Petite surprise à la lecture de ce second opus des Temps nouveaux, alors que le premier volume finissait à la déclaration de la guerre, Warnauts et Raives débutent ce second tome à la Libération ! Cette approche originale donne au récit un cachet percutant. Certes, les aléas de plus de cinq ans d'occupation sont bien présents, ils nourrissent même à satiété la trame de cette comédie dramatique familiale. Par contre, l'absence du conflit permet aux auteurs de se concentrer sur leurs personnages. Le traitement psychologique des différents protagonistes en ressort gagnant. Les créateurs de Lou Cale ont su aller au-delà des apparences pour offrir des portraits des plus convaincants. Thomas, l'aventurier fier-à-bras, maintenant seul (Assunta a disparu dans la tourmente, Charles et, surtout, Alice sont partis à la ville pour aider l'occupant) sombre lentement tandis que Joseph, prêtre et ami de toujours, se révèle dans un autre rôle inattendu. Même si la narration s'égare un peu par moments (la romance entre Lucie et son GI fait un peu pièce rapportée), l'album se lit avec facilité et grand intérêt.
Dans la lignée du tome précédant, les auteurs continuent également à se régaler en dépeignant la vallée de l'Aisne, avec un talent sublimé par l'amour de leur pays. Véritable acteur invisible, la région avec ses vallons et ses forêts offre un écrin à la hauteur des mésaventures de la famille Deschamps. Autour d'une mise en page très classique, les dessinateurs réussissent à retranscrire l'atmosphère régnant durant cette époque troublée.
Diptyque aux grandes qualités, Les temps nouveaux est tout à fait recommandable.








Nous sommes en 1945. Les personnages que nous avons tant aimés où détester dans leurs profondes humanités et leurs failles ont connu la guerre. Et les revoici après l’enfer, ou presque…Car beaucoup manque à l’appel et ce second tome raconte plus les absents que les présents, narre d’avantage le hors champ que la case. Et c’est, pour moi, ce qui fait toute la réussite de cette conclusion. Raconter les absents sans savoir vraiment qui ils étaient et ce qu’ils sont devenus. Ce tome raconte l’absence mais aussi la lâcheté, les faux semblants, les perceptions des uns et des autres toujours fausses. Car la guerre est passée par là. Car la guerre a révélé les femmes et les hommes de ce récit dans tout ce qu’ils avaient de meilleurs ou de pire.

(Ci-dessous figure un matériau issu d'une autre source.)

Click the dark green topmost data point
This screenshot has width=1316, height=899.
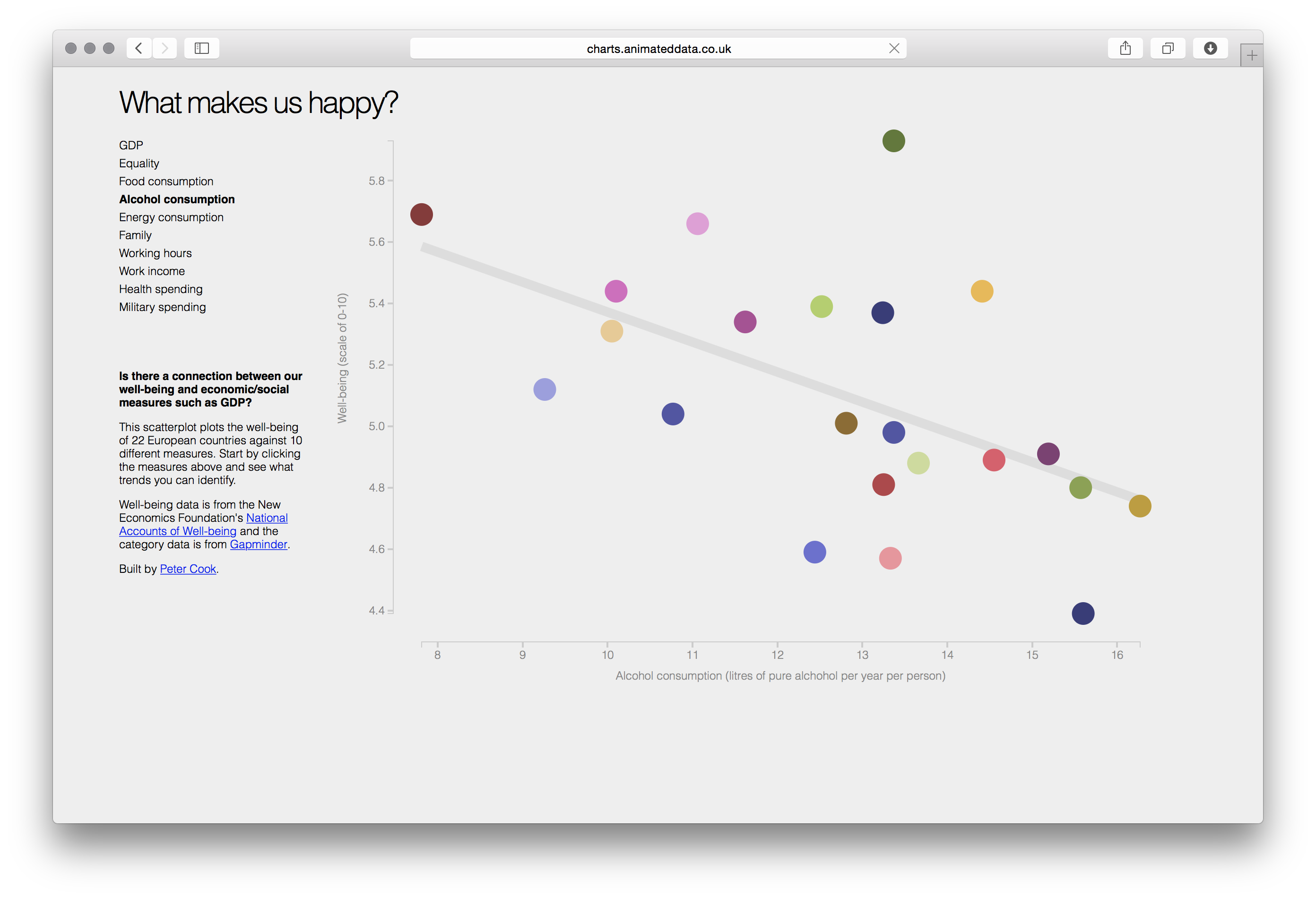893,141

Warnauts et Raives racontent avec brio l’humanité, les petites histoires qui font la grande. Le personnage principal est le seul qui n’a eu aucune révélation sauf celle peut être de sa profonde lâcheté alors qu’il avait tant été véhément dans le 1er tome. Et on suit, au travers de son regard fuyant, la destinée de tous les autres (présents comme absents). La narration est d’une grande pertinence.
Même le graphisme me plait. Peut-être justement le temps de planches silencieuses qui racontent tant. Ce blanc maculé qui illumine des paysages magnifiques. Et même si j’ai toujours quelques difficultés avec cet ancrage presque inexistant, je trouve les planches très belles.
J'ai été emballé par "Les Temps Nouveaux", toujours dans des thématiques qui tiennent à cœur les auteurs, Warnauts et Raives, ici la seconde guerre mondiale. Sur cette toile de fond, 2 femmes voir même 3 femmes partagent le cœur d'un homme indécis, Thomas. Ces relations permettent un point d'accroche essentiel à la narration, en plus de la relation ambiguë avec le frère de Thomas (Charles) et la gestion de l'auberge dans laquelle ce dernier se trouve.
Le premier tome se déroule en Belgique avant la mobilisation générale pour la seconde guerre mondiale avant de partir au front. Le scond tome se passe à la fin de la guerre après l'arrivée des renforts américains sur le vieux continent. Ces 4-5 années qui séparent les deux tomes permettent de construire durablement les personnages et leurs évolutions respectives, de les élever et les incarner d'autant plus. Le choix de ne pas tomber dans la romance avec un récit ponctué d’événements dramatiques (guerre, relations familiales et amoureuses) ajoute un coté réaliste. C'est pour moi une narration honnête auquel Warnauts m'a habitué, car les relations humaines sont complexes et ambiguës.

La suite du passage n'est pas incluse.